Gli aggiornamenti in merito all’incendio sviluppatosi presso la ditta Marine Service il 24 maggio 2019 in Via del Brentino, zona industriale di Pioppogatto a Massarosa

I risultati analitici per l'incendio nel Comune di Massarosa (LU) Il 24 maggio 2019, all’interno della ditta “Marine Service” di via del Brentino, in località Pioppogatto, nel comune di Massarosa (LU), si è sviluppato un incendio che ha interessato le imbarcazioni in vetro resina prodotte dalla Ditta e prontamente circoscritto dai VV.F.. Durante l’incendio si è sviluppata una colonna di fumo che ha raggiunto i 100-200 metri di altezza ( LEGGI QUI:Capannone a fuoco, la densa nube di fumo nero visibile anche dal porto)

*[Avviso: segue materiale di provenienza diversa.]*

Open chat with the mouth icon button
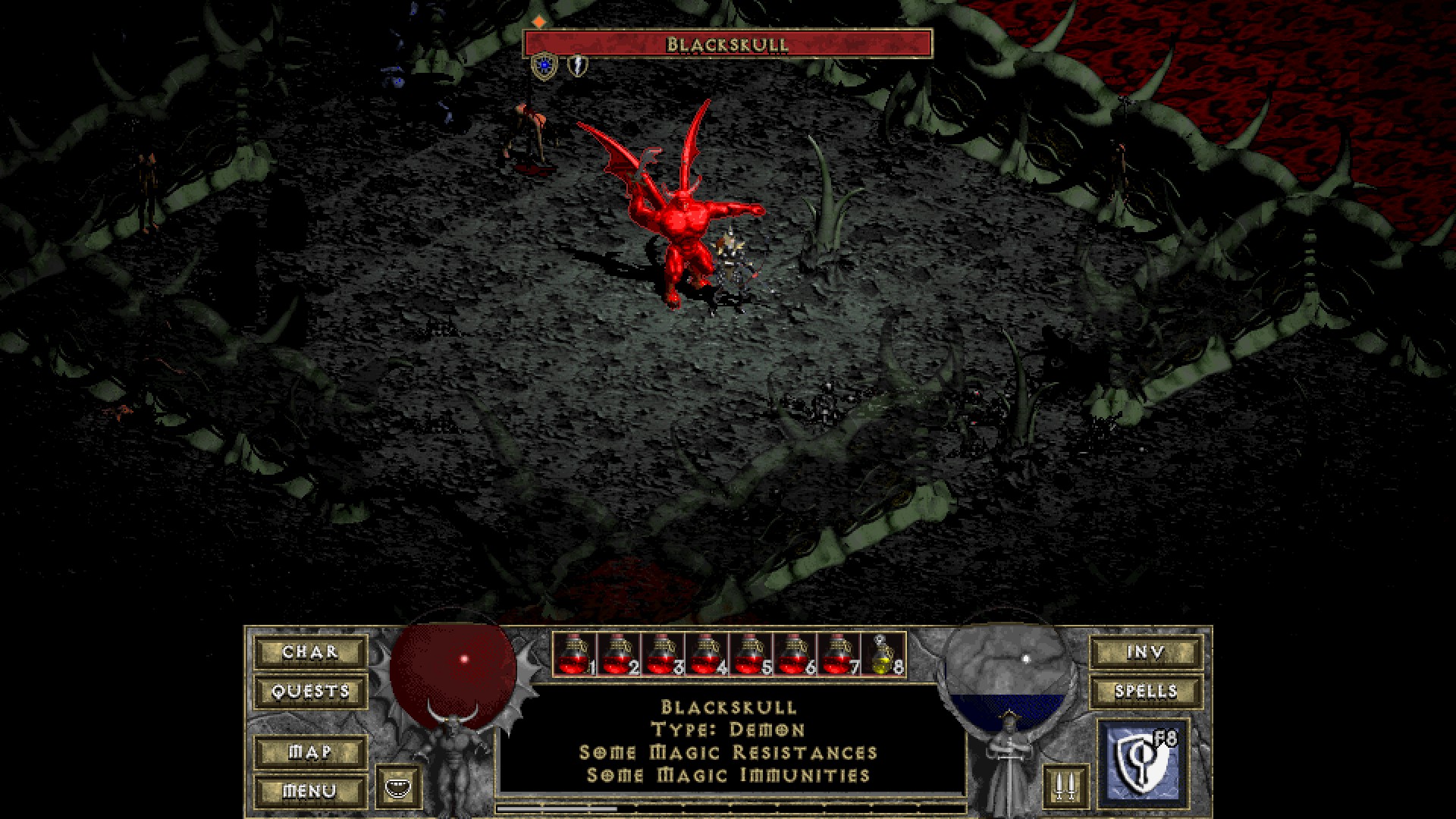pos(399,788)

Sulla base della valutazione sulle possibili zone di ricaduta dei fumi prodotte dal Settore ‘Modellistica previsionale’ dell’Agenzia, ARPAT ha prelevato, già nella stessa giornata, un campione di aria in un punto posto a ca. 440 m nella direzione di sviluppo della nube (vedi mappa) utilizzando una apposita pompa specifica per la raccolta dei microinquinanti organici in aria.

mappa-aria.jpg

Il giorno successivo sono stati inoltre prelevati vegetali a foglia larga (foglie di vite e fico), in due punti ricadenti a diversa distanza nella zona prevista di ricaduta dei possibili inquinanti formatisi nell’incendio (vedi mappa).

mappa-vegetali.jpg

Dalle analisi effettuate sono stati ottenuti i risultati riportati in tabella, da cui si evince che tutti gli inquinanti ricercati rispettano i limiti normativi e/o di fondo naturale.

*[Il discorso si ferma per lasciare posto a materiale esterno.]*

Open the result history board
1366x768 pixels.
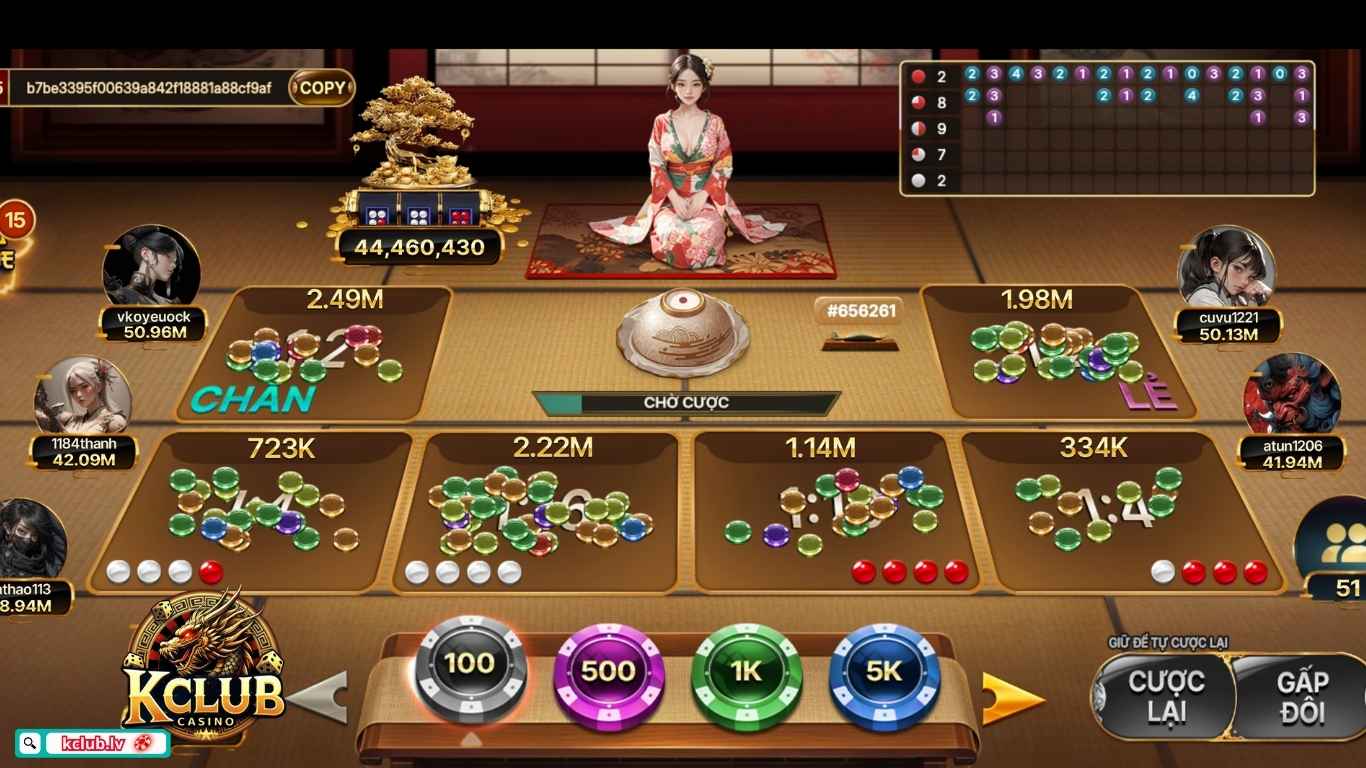[x=1107, y=127]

Campione Benzo[a]Pirene Valori riferimento Benzo[a]Pirene Diossine e Furani Valori riferimento Diossine e Furani
Aria ambiente 0,21 ng/m3 1 ng/m3 (1) 0,052 pg/m3 I-TEQ 0,03 -0,2 pg/m3 I-TEQ (3)
Vegetali: foglie di vite a 200 m 0,036 µg/Kg 0,05–1,4 µg/Kg (2) 0,030 ng/Kg I-TEQ 0,1-0,3 ng/Kg I-TEQ (4)
Vegetali: foglie di fico a 400 m 0,027 µg/Kg 0,05–1,4 µg/Kg (2) 0,040 ng/Kg I-TEQ 0,1- 0,3 ng/Kg I-TEQ (4)
1. D.Lgs. 155/2010
2. Rapporto ISTISAN 03/22
3. Pubblicazione APAT “Diossine Furani e PCB”, Febbraio 2006: per aria urbana
4. Regolamento (CE) N.1881/2006 e smi per alimenti trasformati a base di cerali e alimenti destinati ai lattanti ed ai bambini e Raccomandazione UE n.2014/663/UE per frutta e ortaggi (incluse le erbe aromatiche)

Le analisi mirate alla ricerca degli IPA, ed in particolare del Benzo[a]Pirene, sostanza cancerogena e la più tossica della famiglia degli IPA, confermano la formazione di questi contaminanti, come del resto ipotizzato, vista la tipologia del materiale combusto formato da resine a base di polistirene. Tuttavia i valori riscontrati, sia in aria che sui vegetali, rientrano nei limiti normativi di riferimento e quindi non hanno determinato effetti di natura ambientale.

Dai risultati delle analisi non appare significativa la formazione, e quindi la dispersione nell’ambiente, di Diossine e Furani, in quanto non è stato rivelato alcun segnale strumentale riconducibile a qualche congenere appartenente a queste famiglie. I valori riportati in tabella rappresentano il parametro somma Diossine e Furani (PCDD+PCDF) dei singoli limiti di quantificazione – LOQ (come Upper Bound) espressi come I-TEQ (vedi nota metodologica).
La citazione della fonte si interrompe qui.